**Excerpted passage:**
________________________________________
Artist Statement
"Ravens taught me to pay attention. The desert taught me to see. Art and artists taught me to see more...and better...
and to appreciate, savor and protect."
Linda Durham, Still Moving
Warrior Women
My connection to nature as a life-giving resource is rooted in my choice to live close to the land in the Rocky Mountain Range of the American West. Recently, my growing concerns about climate crisis have influenced my art, as have political divisions across the globe and the erosion of rights women have fought to secure. With these concerns on my mind, the Pandemic was the catalyst for my “Warrior Women” series. In my work, I emphasize the collective power and determination of women globally and historically. I see our connection to the earth as an essential resource for our own health and that of our families and communities. At times, I find myself overwhelmed by the realities of inaction and injustice evident daily in our world of social media and soundbites. Art making is a a way to communicate about my fears and anxieties. Another resource is to sit in my garden or walk in the woods or by the river.
In my artwork, I create dream landscapes that are places of healing and empowerment. In my series “Warrior Women” I start with vintage photographs of women taken in the 1800’s and early 1900’s. My medium, collage, is a process of deconstructing and reassembling. I remove each woman from the constraints of her time and locality and place her in a nurturing landscape outside the bounds of everyday reality. In building the dream landscape, I carefully select each piece to reflect and honor her story.
________________________________________
**Problems to work on:**
a) List the concerns that the artist statement says have influenced the art.
b) Pick up the artist statement about the "Warrior Women" series where it ends and continue it.

**Data provided:**
________________________________________
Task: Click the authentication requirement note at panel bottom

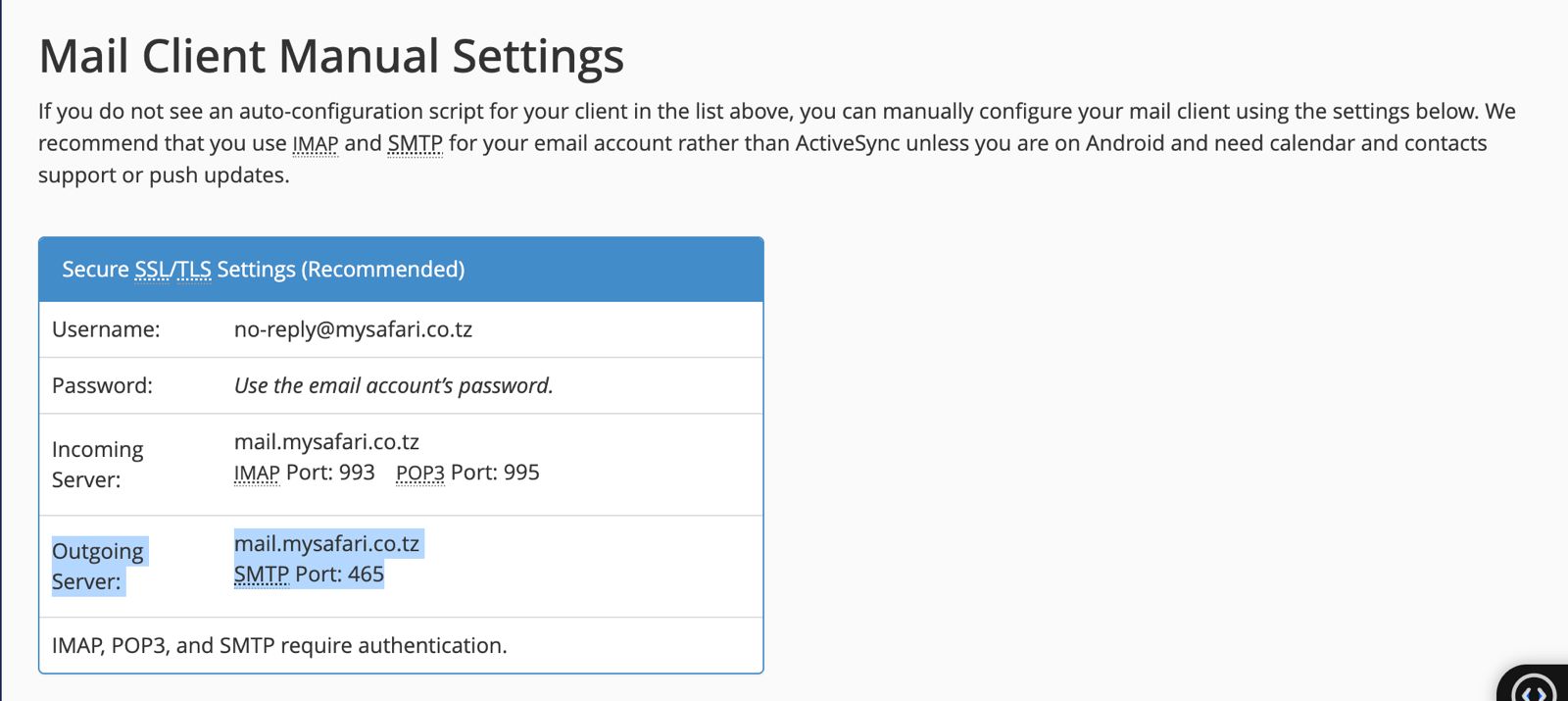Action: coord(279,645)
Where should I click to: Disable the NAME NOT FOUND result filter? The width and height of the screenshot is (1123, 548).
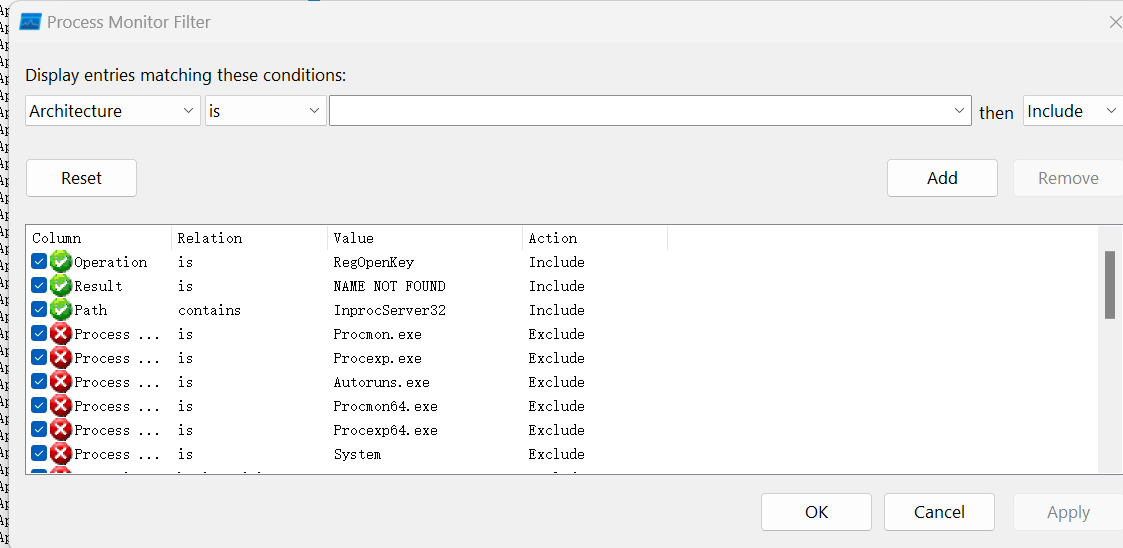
________________________________________
**Answer section:**
a)
- Climate crisis
- Political divisions across the globe
- The erosion of rights women have fought to secure

b)
I have always been drawn to portrait photography, knowing that a photograph is a moment in time, a real person with a unique story. The photographs I find are embedded within an historical and cultural context. Some portraits occur within the experience of privilege while others are shaped by colonization and exploitation. I seek to amplify women’s voices past and present and reclaim the undervalued stories of women’s everyday experiences. I research the achievements and struggles of women during each particular historical moment and locality to envision a framework for each piece of art. I use found images from magazines, books and online resources combined with paint, handmade papers, and text from old books to evoke a textured layering of desires, hopes and dreams. Through my art, I intend to create a narrative of connection and safety, of a way forward. I build up a rich landscape that safely “holds” each woman where she is connected physically, emotionally and spiritually to the animals, plants, and the landscape. I’m very conscious of my own feelings of connection as I surround her with the abundance and beauty of nature. She may be alone but is confident and at home. Perhaps I know that she will need this connection to persevere. Historically women have always played a large role as environmental activists, protectors, and peace keepers. I know the power of imagining a “safe space” that we experience with our inner eye and sense in our body. Ultimately, I hope my work will evoke the viewer’s own feeling of being in close relationship with our natural environments.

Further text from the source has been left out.